**What you need to do**
Wherever a picture appears, leave it out, and transcribe the rest of the records exactly.

Records from a collection
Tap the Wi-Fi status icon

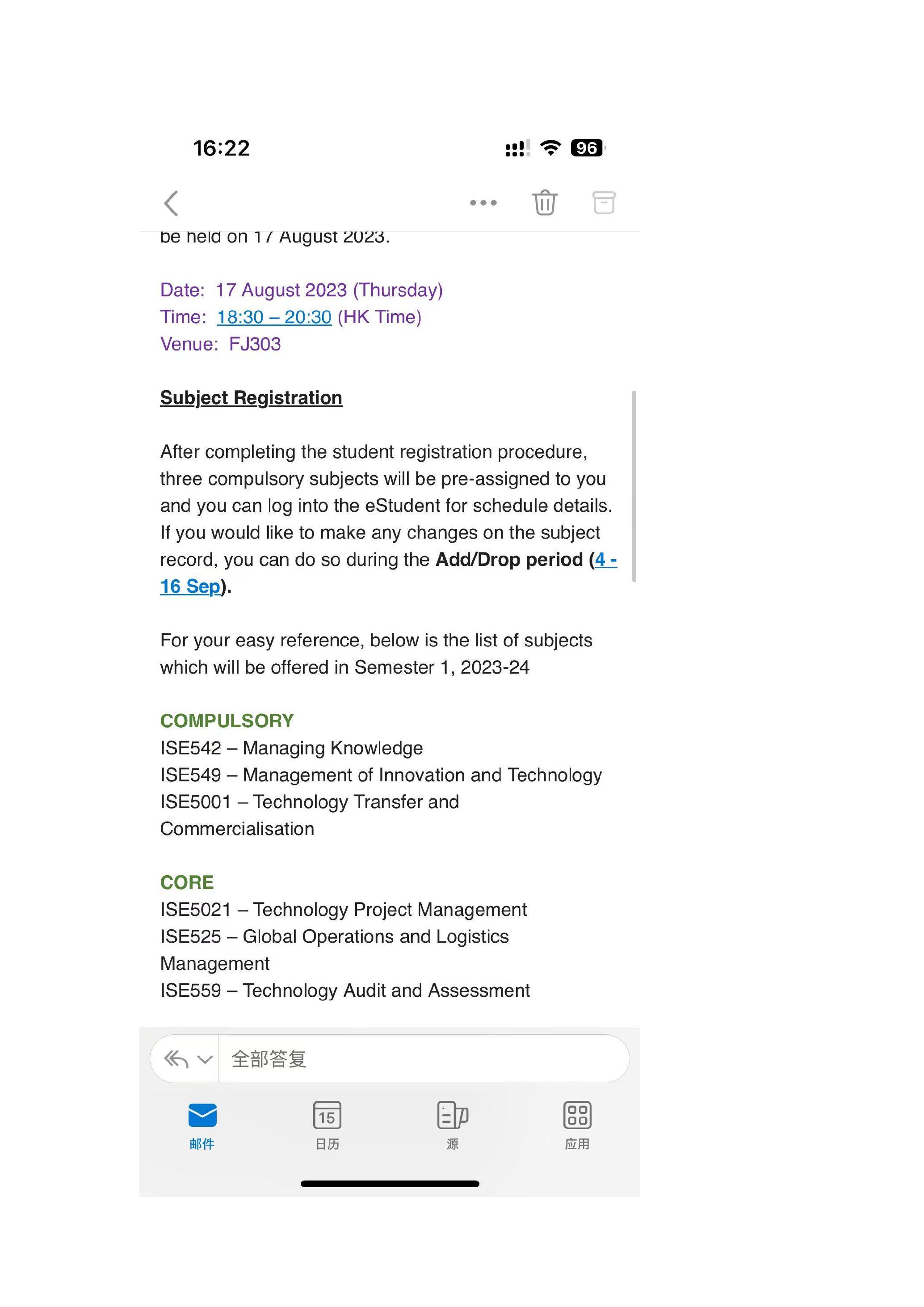click(x=550, y=148)
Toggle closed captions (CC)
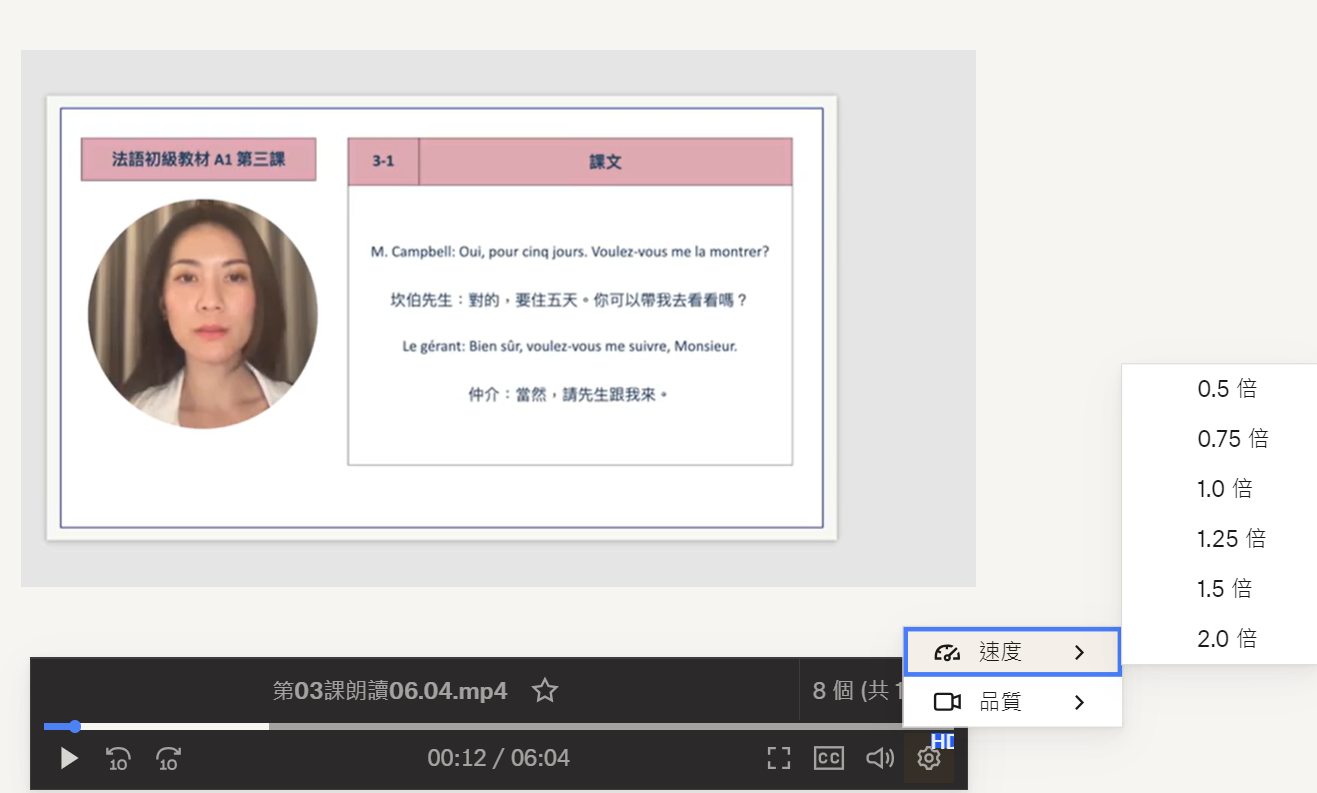The height and width of the screenshot is (793, 1317). click(x=828, y=758)
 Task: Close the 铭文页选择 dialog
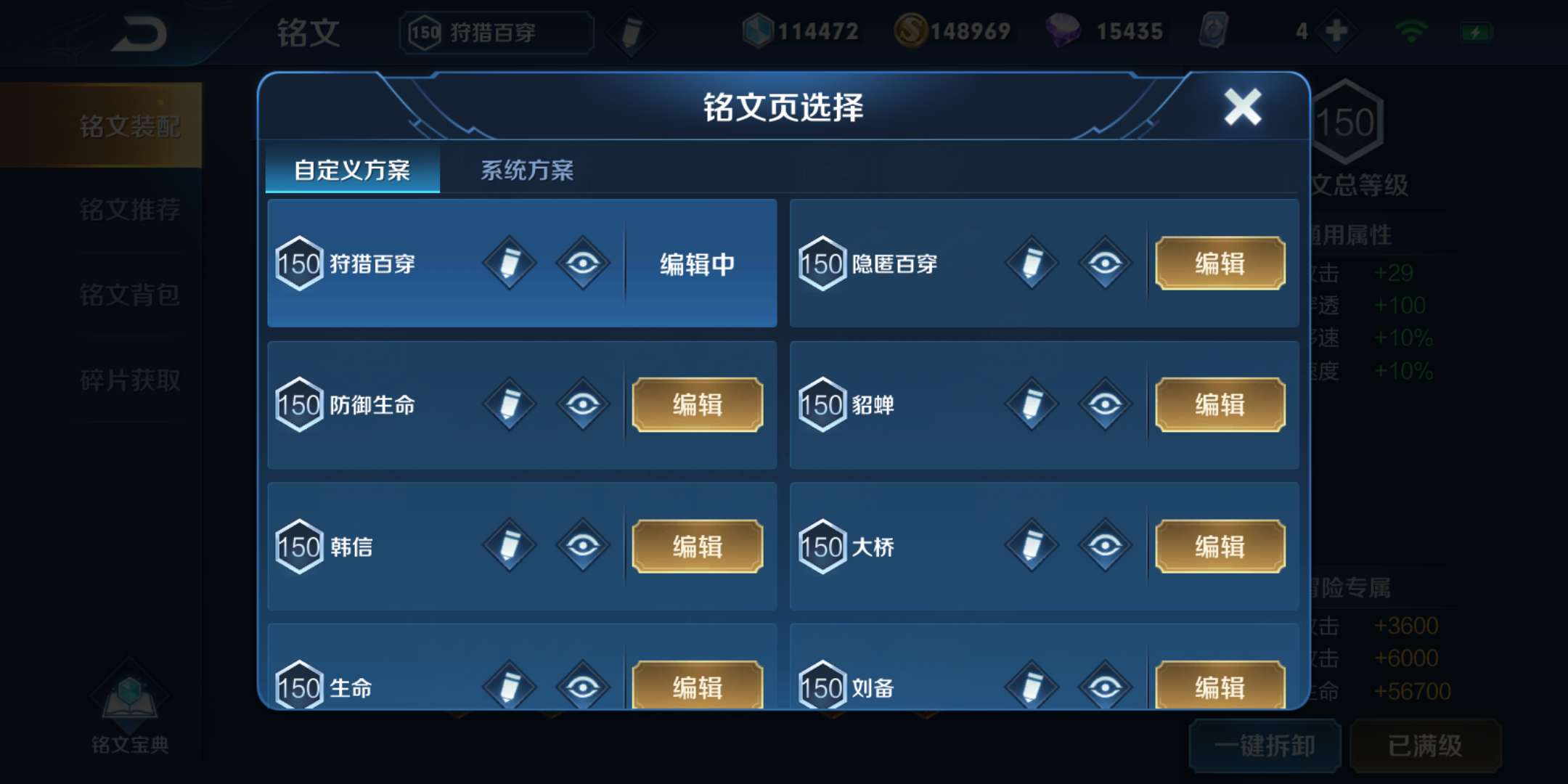click(x=1243, y=107)
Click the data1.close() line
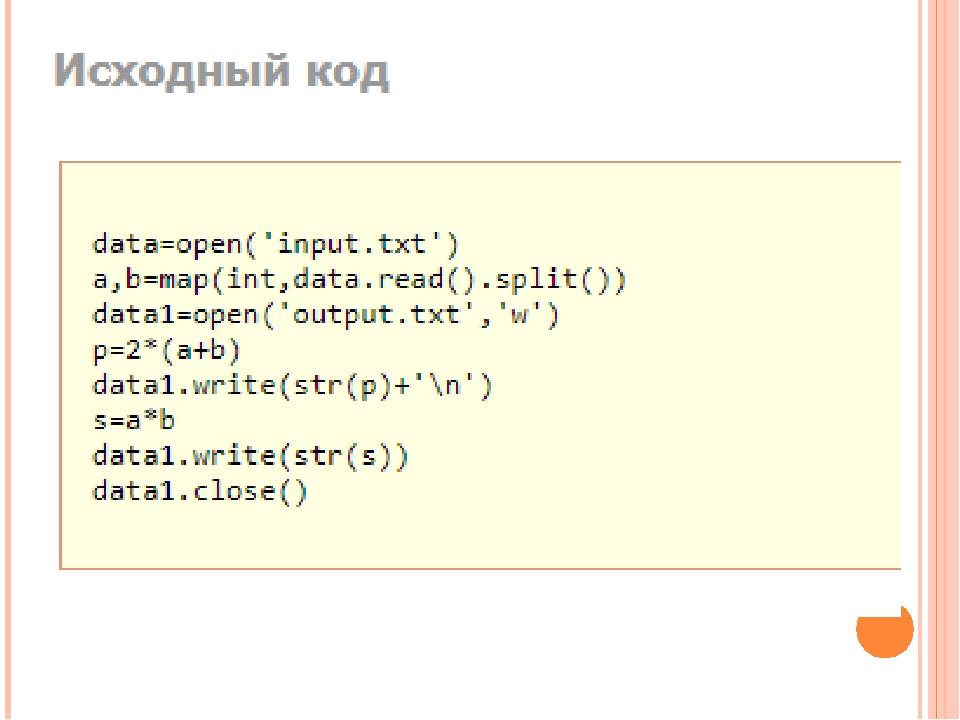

**Completed exercise**
Tap the Wi-Fi status icon

click(x=550, y=148)
Toggle closed captions (CC)
The height and width of the screenshot is (793, 1317). click(x=828, y=758)
 Task: Close the 铭文页选择 dialog
click(x=1243, y=107)
Click the data1.close() line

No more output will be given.